My practice begins with touch. I work with instruments that are physically responsive, sonically rich, and designed for immediacy. Whether it’s the tactile glide of a ribbon controller or the responsive gestural dialogue offered by Buchla instruments, I rely on tools that engage the body and offer nuanced control over timbre and articulation. These are instruments I’ve spent years with, building fluency through repetition and intuition. The limitations of each system allow me to work with greater depth, rather than chasing endless options.
I approach performance as a live construction. I arrive with a toolbox—maybe a fragment of melody, a sequence, a set of samples, or simply the instrument itself. Each piece unfolds through improvisation, shaped by instruments, attuned interdisciplinary collaborators, and the charged tension of performing in close proximity to the audience. I’m drawn to subverting expectations: building emotional tension and intimacy, disrupting the traditional spectator role, and crafting moments that hover between sonic illusion and ritual.

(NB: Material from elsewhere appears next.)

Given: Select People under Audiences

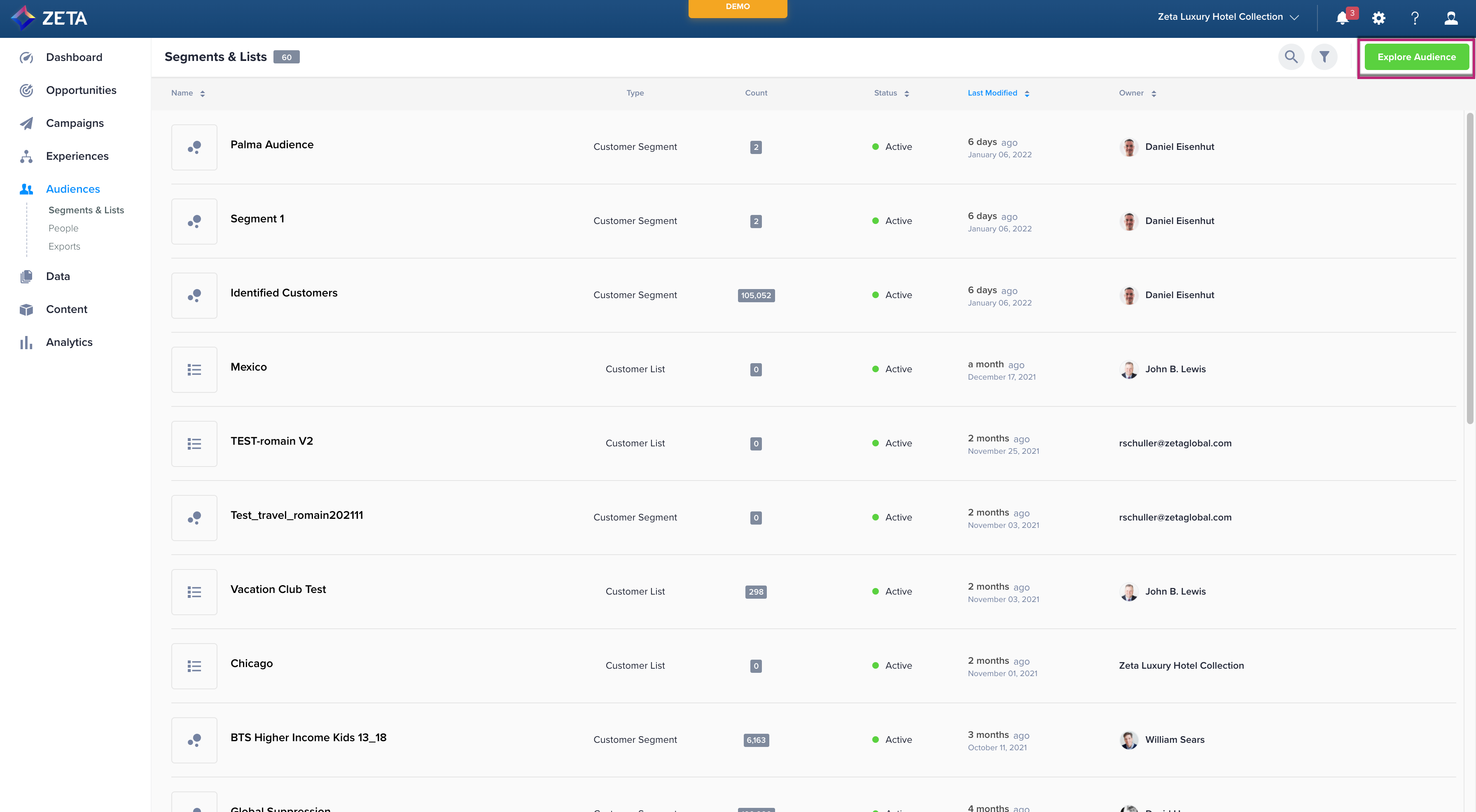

Some instruments have become central to this approach. What continues to draw me to the Buchla Music Easel is its unmistakable voice: timbrally rich, tactile, and deeply responsive to performance nuance. My connection to the ondes Martenot began through research into early electronic instruments and deepened as I explored its expressive capacity and emotional immediacy. That path eventually brought me to Tiohtià:ke/Montréal, a city with a vibrant electroacoustic tradition and a rare community of ondists, composers, and collaborators.
I’m interested in how sound creates presence. I work toward conditions that invite a shift—when attention, sensation, and sound align into something felt.